Like much of North Philadelphia, the working-class, rowhouse-lined neighborhood of Ludlow has been decimated by the unfortunate postwar phenomenon of depopulation and subsequent demolitions, although not as severely as the neighborhoods to the north. Similarly, like much of the area within the general radius of Temple University (the campus is situated within a ten- to 15-minute walk to the northwest of 1425 North 7th Street), the neighborhood saw a steady influx of new development since the turn of the millennium.

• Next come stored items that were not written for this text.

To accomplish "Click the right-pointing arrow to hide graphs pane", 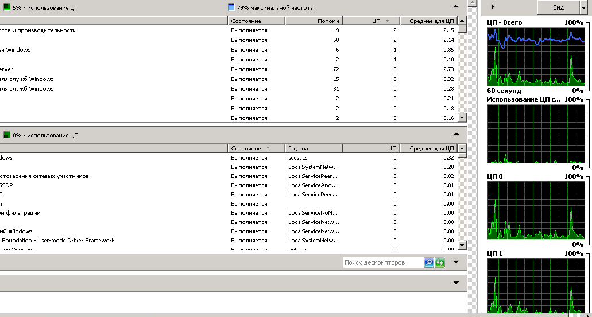I will [493, 7].
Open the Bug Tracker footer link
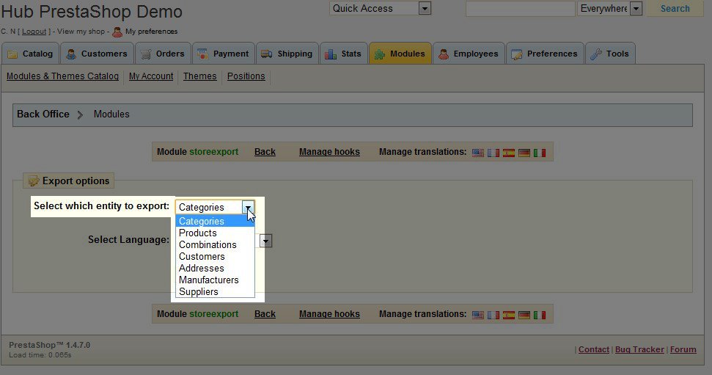This screenshot has width=712, height=375. tap(639, 350)
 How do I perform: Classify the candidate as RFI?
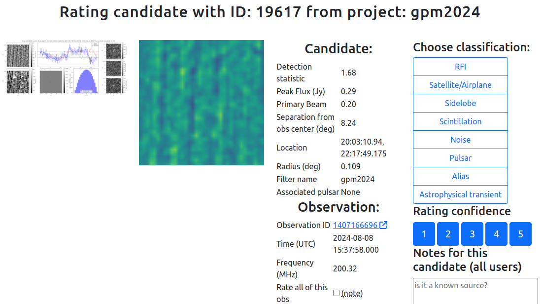460,66
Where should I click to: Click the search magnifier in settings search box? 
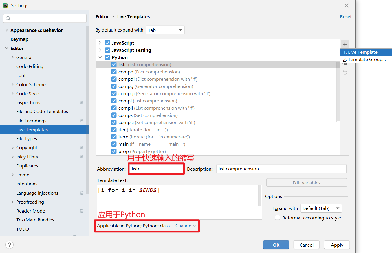pos(9,18)
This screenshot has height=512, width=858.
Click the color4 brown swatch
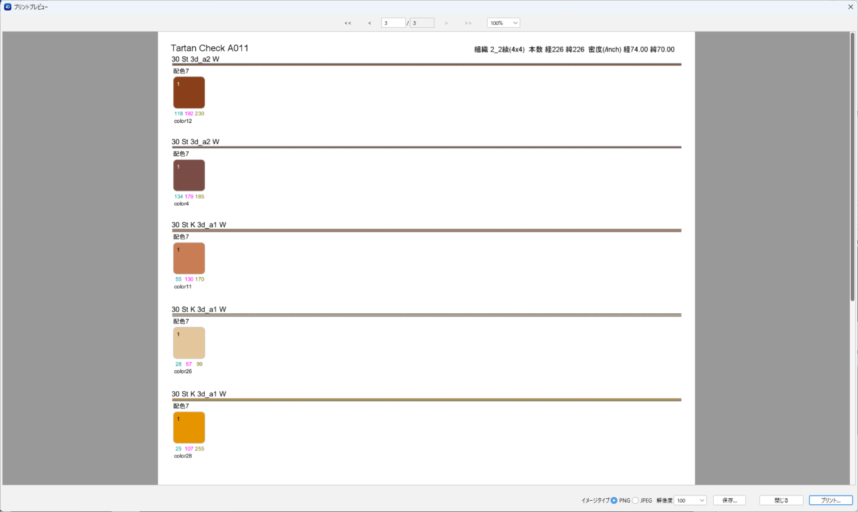[x=189, y=176]
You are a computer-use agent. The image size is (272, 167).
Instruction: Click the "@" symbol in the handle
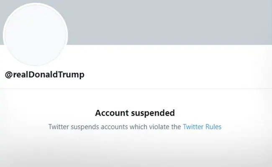(8, 75)
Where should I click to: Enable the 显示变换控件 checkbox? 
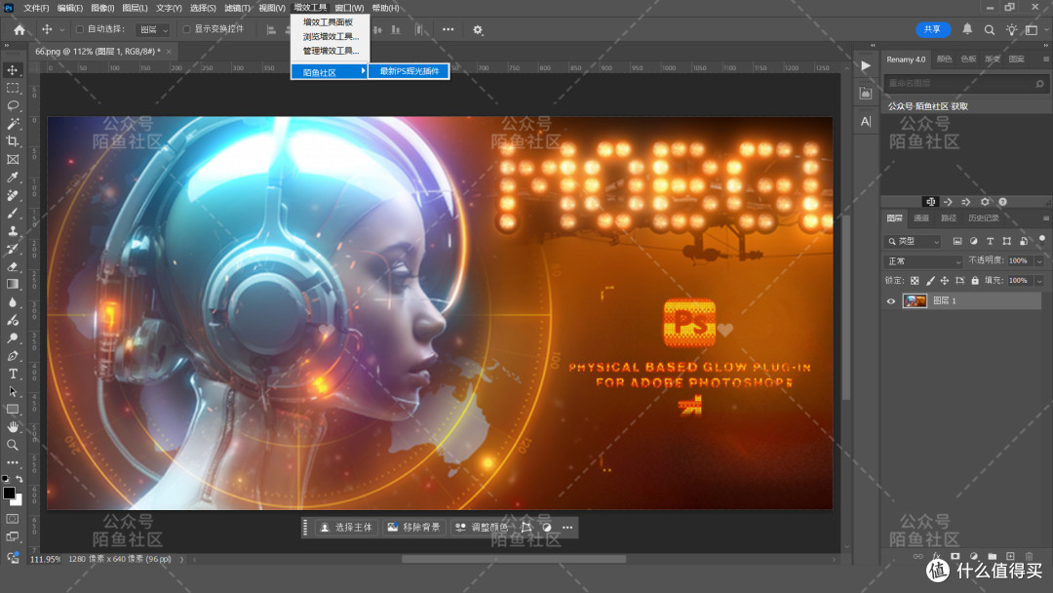(x=186, y=29)
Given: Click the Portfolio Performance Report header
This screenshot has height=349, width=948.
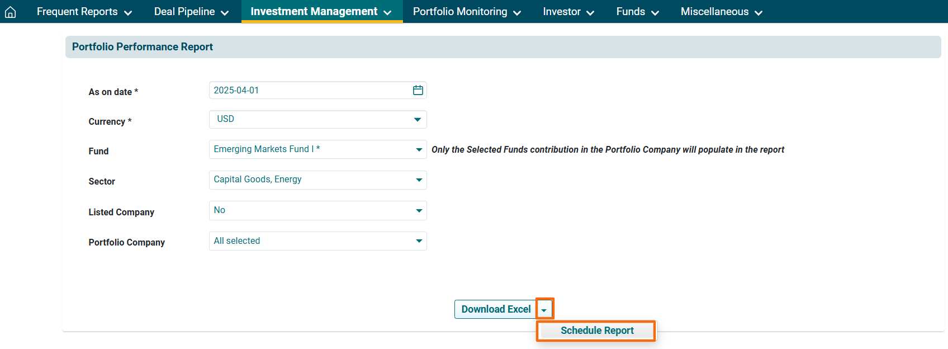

Over the course of the past ten-plus years, the once-devastated block, comprised mostly of vacant lots, has been nearly completely built out with new three-to four-story residential buildings, a pleasant number of which boast rather attractive historicist styles. Also notable is an unusually large number of tall-windowed, gray-panel-clad developments each titled “Prestige Pavilion,” with the name emblazoned at each façade (YIMBY covered one such building’s completion further up the street at 1929 North 7th Street yesterday). Such insistent visual and textual repetition throughout the block creates a somewhat uncanny effect, yet we are still pleased with the abundance of dense residential housing stock such development brings to the long-distressed neighborhood.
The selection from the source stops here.